Key to wine making? 'All about keeping the yeast happy'

BRADY, Neb. (AP) — Connie Brittan describes the labor aspect of wine making within the harvest season as, “Thanksgiving on steroids.”

“There’s a time deadline, there’s a great quantity of cooking and there is a tremendous amount of clean-up,” said Brittan, one of the operators of the Feather River Vineyards, located in the southern Platte Valley

Brittan runs the establishment with her husband, Dr. Jeff Brittan, and Kurt and Jeanne Pieper. She talked about the wine making process while she was “mixing up a suspension of things to feed the yeast.” for the fermentation process.

Her workshop is situated just off the main floor of the vineyard where a number of tanks are stored and where the wine also is bottled. It had the look of a kitchen but felt more like a chemistry lab.

“Yeast stimulant and yeast activator,” Brittan said as she poured a measured amount of liquids into a pail. “Each is different based on what yeast you use and what style of wine you are making.”

Despite that, the goal is the same.

“It’s all about keeping the yeast happy,” Connie told The North Platte Telegraph.

Sharon Axthelm laughed when told of Brittan’s assessment of wine making.

Axthelm operates the Old Depot Vineyard & Winery in Brady with her husband, Jason, and Necole and Jeff Miller. The vineyard opened in July after the idea was first broached when the four enjoyed a bottle of Jason’s homemade wine.

“I thought (initially) it was going to be really fancy and romantic and it really is not,” Sharon said of the wine making experience. “First of all, it’s a lot of work and it’s all about math and science.”

Jason’s wine making has grown from a hobby, originally making wines only for friends and family members or for fundraisers. His knowledge has come from reading, talking with other wine makers and just trial-and-error over the years.

“He loves numbers and he loves science,” Sharon said. “Everything he does has a formula and he’s checking it against the numbers. He works it until he gets it where he wants to be with it. It is an art but it also definitely is a science.”

Feather River grows cold-climate grapes that can withstand lower temperatures.

“Some of these are good to minus-20 or minus-30 degrees,” Jeff Brittan said.

Feather River has a roughly 40-acre vineyard and harvest season begins about the middle of August. A mechanical harvest beats the vine with rubber sticks to get the fruit to drop, and once that happens a conveyor belt carries the fruit to a holding bin.

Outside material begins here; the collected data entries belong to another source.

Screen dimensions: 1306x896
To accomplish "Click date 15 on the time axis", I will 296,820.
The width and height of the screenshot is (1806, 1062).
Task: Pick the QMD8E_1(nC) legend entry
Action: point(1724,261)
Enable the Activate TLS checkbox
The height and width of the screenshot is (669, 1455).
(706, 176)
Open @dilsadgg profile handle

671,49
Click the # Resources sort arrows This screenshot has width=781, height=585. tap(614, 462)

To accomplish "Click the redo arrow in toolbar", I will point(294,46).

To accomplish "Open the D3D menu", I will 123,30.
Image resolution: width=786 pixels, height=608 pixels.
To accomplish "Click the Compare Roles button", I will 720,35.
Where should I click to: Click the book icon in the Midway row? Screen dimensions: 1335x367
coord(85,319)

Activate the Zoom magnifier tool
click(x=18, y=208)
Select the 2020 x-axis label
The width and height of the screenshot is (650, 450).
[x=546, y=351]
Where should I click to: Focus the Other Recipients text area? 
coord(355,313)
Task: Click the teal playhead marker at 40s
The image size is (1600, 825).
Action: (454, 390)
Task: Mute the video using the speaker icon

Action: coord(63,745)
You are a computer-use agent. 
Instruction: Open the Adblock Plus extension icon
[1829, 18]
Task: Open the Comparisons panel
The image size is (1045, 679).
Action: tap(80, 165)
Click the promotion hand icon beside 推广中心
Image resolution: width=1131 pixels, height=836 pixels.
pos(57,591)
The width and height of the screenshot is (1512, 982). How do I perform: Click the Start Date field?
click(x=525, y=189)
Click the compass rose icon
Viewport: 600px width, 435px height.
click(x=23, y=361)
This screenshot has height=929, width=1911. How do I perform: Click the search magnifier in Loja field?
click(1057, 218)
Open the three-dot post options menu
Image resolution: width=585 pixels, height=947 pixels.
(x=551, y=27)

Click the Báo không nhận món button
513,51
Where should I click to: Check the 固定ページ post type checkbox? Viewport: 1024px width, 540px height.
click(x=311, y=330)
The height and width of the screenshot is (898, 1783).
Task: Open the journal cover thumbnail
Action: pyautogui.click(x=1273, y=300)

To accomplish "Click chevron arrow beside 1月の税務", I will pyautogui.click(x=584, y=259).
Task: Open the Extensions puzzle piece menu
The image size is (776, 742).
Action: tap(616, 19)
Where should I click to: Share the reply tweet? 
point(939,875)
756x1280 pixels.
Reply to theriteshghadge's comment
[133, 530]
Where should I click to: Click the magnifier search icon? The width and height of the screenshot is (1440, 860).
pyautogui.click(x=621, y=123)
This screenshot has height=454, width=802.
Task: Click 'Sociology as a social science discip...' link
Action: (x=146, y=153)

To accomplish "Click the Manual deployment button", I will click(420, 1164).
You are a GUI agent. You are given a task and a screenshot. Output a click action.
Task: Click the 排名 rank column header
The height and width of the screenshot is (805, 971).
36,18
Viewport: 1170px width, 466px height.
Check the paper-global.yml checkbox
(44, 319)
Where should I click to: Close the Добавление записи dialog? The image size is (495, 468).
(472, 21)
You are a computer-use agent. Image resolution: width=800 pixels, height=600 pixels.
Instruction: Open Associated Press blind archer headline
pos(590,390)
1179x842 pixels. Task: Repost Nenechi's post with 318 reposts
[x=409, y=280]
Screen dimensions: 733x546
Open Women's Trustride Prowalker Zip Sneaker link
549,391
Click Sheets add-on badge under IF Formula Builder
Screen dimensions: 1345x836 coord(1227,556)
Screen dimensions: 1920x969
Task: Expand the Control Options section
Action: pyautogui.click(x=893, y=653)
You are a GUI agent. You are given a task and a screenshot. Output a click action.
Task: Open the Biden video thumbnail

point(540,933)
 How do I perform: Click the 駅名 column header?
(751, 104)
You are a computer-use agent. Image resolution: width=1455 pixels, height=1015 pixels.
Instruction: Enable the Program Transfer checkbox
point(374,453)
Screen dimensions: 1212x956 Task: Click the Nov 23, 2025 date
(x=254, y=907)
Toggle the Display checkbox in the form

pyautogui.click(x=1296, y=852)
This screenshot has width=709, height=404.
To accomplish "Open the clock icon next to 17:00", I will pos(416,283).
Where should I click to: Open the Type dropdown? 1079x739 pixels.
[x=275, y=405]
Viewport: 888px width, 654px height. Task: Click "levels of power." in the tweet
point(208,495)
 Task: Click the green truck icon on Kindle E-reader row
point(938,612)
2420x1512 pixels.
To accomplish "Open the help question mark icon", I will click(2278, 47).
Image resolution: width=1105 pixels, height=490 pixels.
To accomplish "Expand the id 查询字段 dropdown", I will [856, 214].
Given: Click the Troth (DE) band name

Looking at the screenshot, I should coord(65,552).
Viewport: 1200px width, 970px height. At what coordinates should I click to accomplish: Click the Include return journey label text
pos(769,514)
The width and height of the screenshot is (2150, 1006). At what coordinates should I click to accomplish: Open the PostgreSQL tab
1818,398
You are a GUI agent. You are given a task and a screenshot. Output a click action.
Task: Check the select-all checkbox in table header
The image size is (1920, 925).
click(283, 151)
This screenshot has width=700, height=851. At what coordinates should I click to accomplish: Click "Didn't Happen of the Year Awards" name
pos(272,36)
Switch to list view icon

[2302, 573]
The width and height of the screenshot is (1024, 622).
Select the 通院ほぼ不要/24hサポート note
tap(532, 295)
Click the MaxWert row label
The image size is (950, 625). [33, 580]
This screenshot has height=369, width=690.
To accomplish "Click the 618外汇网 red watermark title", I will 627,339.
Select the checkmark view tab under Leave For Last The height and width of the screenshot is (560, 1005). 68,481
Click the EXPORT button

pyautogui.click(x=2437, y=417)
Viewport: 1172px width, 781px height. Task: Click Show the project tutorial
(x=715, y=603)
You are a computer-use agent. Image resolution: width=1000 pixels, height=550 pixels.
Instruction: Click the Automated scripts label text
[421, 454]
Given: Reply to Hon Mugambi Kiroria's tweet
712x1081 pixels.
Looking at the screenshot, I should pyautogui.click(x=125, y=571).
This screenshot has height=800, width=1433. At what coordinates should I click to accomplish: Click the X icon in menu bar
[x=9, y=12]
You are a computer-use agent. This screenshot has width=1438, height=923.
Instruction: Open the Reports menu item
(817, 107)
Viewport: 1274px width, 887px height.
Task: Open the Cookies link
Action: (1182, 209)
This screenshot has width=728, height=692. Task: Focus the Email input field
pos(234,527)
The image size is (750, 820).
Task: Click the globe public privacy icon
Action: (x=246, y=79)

Jeff estimated that roughly 45 tons of grapes will be harvested this year.

“We’re not even back to full production,” Jeff said. “We had that bad hailstorm a few years ago and it took out about a third of the grapes. It takes about three or four years for them to get re-established.”

After harvest, the grapes are then put through a series of machines that crush, de-stem and skin them. The process happens outside and tubes transport the juice to fermentation vats inside the facility when yeast is then added.

After about 10 days the mixture is then pumped into a tank or barrels and allowed to sit for, “a couple months, maybe a year or two down the line,” Jeff said.

The crushing and skinning process at the Old Depot is done outside of the vineyard complex — a former depot building that opened in Gothenburg in 1909 and moved to its present location of 33651 E. Banner Road in October 2018.

The juice then travels to vats located in the structure basement through tubes.

The wine is also bottled and hand-labeled in the basement as well.

The Old Depot has established a small vineyard on its property — less than five acres — and has purchased grapes for its first harvest season. That includes product from Feather River and the Old Cellar Vineyard in Arapahoe and 5 Trails in Paxton.

Sharon said Old Depot received its final order of harvested grapes for the season at the end of September.

“We will probably never be able to grown enough (grapes) to produce at the level we want to produce at,” Sharon said. “We will always buy.”

The Old Depot used a hybrid grape that was developed by the University of Minnesota– the petite pearl — for their Midnight Star red wine, which Sharon described as having, “a fruity front but a dry finish.”

“It probably is our most famous, most accepted (offering) because people were so surprised to get such a nice, dry wine in Nebraska,” Sharon said. “It has a huge cult following where some people will only drink that.”

The Depot also created its Rambler offering using the hybrid frontenac and fredonia grapes.

“People who like both sweet and dry like that one,” Sharon said. “That’s probably becoming our most popular one now.”